Tout n'est pas interdit sur le communisme : l'État laisse de la place à l'académisme dans le nouveau code pénal

JAKARTA - Le ministère de la Justice a insisté sur le fait que les personnes qui font des études sur le communisme, le marxisme, le leninisme et d’autres idées qui sont contraires à Pancasila ne seront pas condamnées tant qu’elles seront faites dans l’intérêt de la science, comme le prévoit la loi n° 1 de 2023 sur le code pénal (KUHP).

Le ministre de la Justice Supratman Andi Agtas a déclaré que cette disposition constitue une nouvéauté accomodante dans le nouveau code pénal, en particulier l’article 188, paragraphe (6).

« Il y a quelque chose de nouveau, ce qui est nouveau, comme le dernier l’a mentionné. Si l’objectif est une recherche, cela n’est pas condamné », a déclaré Supratman lors d’une conférence de presse au Général de la Justice, Jakarta, Antara, mardi 6 janvier.

Supratman a expliqué que l’article 188, paragraphe 6, donne une exemption de la peine pour les parties qui étudient les enseignements du communisme, du marxisme, du leninisme ou d’autres doctrines contraires à Pancasila uniquement dans l’intérêt de l’accademicôt et du développement des sciences.

Cependant, il a insisté que les dispositions des autres paragraphes de l’article 188 n’étaient pas de fait nouvelles. L’Etat, a-t-il déclaré, reste fermement déploré à l’accord selon lequel Pancasila est l’ideologie finale, de sorte que l’enseignement du communisme reste interdit de diffusion.
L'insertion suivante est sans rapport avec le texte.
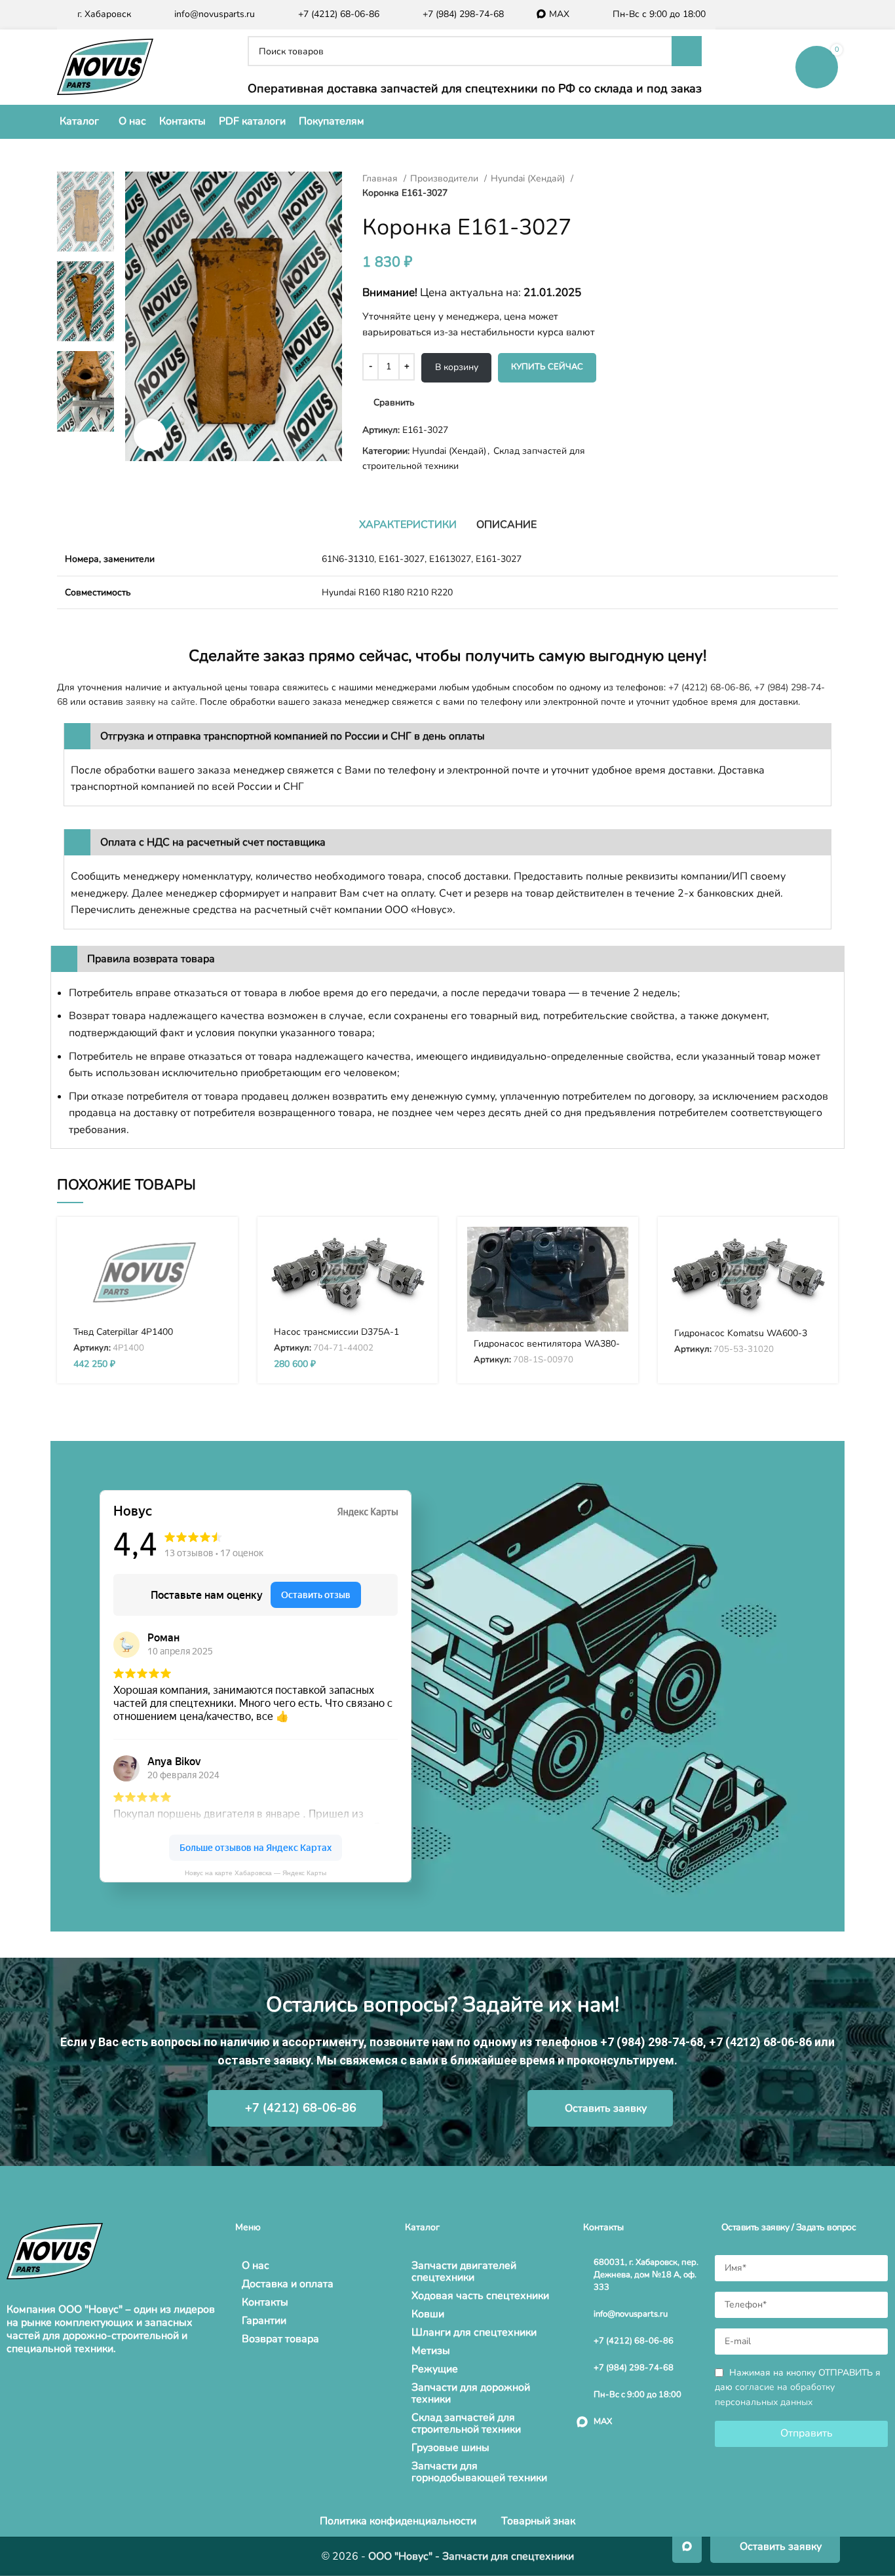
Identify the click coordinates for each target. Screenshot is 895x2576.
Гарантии (264, 2320)
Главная (381, 178)
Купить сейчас (547, 367)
« Ce n’est pas quelque chose de nouveau. Nous sommes d’accord sur le fait que notre idéologie est l’idéologie de Pancasila. Nous savons également que l’enseignement du communisme ne doit pas être diffusé car il est contraire à Pancasila. Je pense qu’il n’y a pas de problème avec cela », a-t-il dit.
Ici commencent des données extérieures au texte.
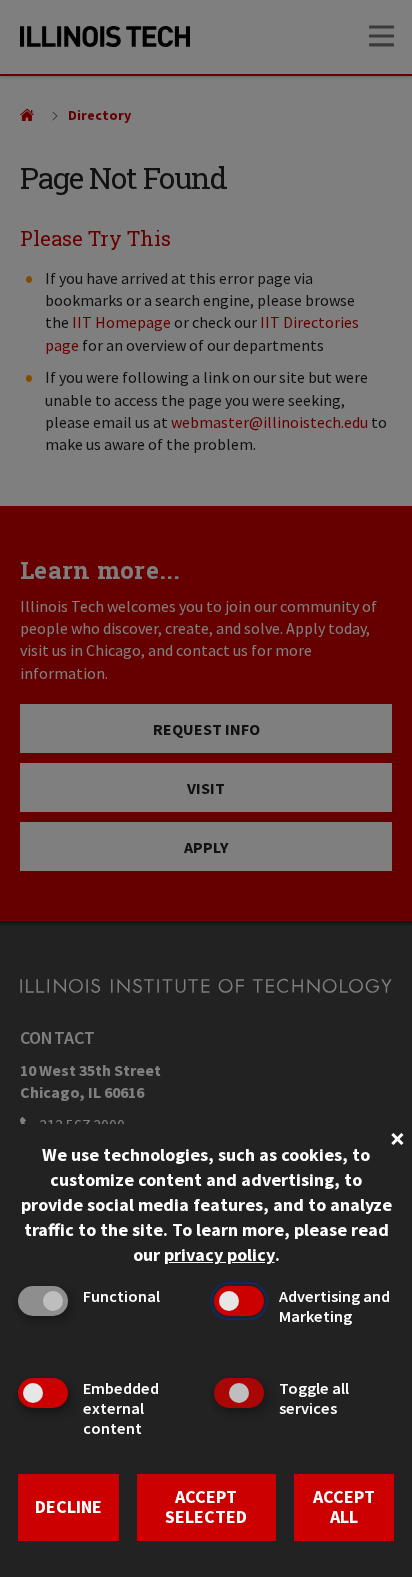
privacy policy (219, 1254)
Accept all (344, 1507)
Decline (68, 1506)
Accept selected (206, 1507)
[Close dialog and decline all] (397, 1136)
Le point de vue a été partagé par le vice-ministre de la justice Edward Omar Sharif Hiariej. Selon Eddy, son surnom, l’article 188 du code pénal est le fruit d’un processus de réforme du droit pénal qui a duré longtemps.

Il a expliqué que cette disposition était enracineée dans la loi n° 27 de 1999 sur la réforme du code pénal, qui concerne les crimes contre la securité nationale.

« La loi n° 27 de 1999 ajoute six nouvelles dispositions aux articles 107a à 107f du Code pénal ancien. Ce qui a ensuite été rétrogradé au nouvel article 188 et suivants du Code pénal », a-t-il déclaré.

Eddy estime que les polémiques qui ont émergé sont plus dues à la faible compréhension du public de l'histoire de la réglementation.

« Donc, ce n’est pas nouveau. C’est le problème, vous ne lisez jamais, tout à coup vous lisez, vous êtes choqué. C’est vieux, c’est vieux, et c’est le résultat de la réforme », a-t-il dit.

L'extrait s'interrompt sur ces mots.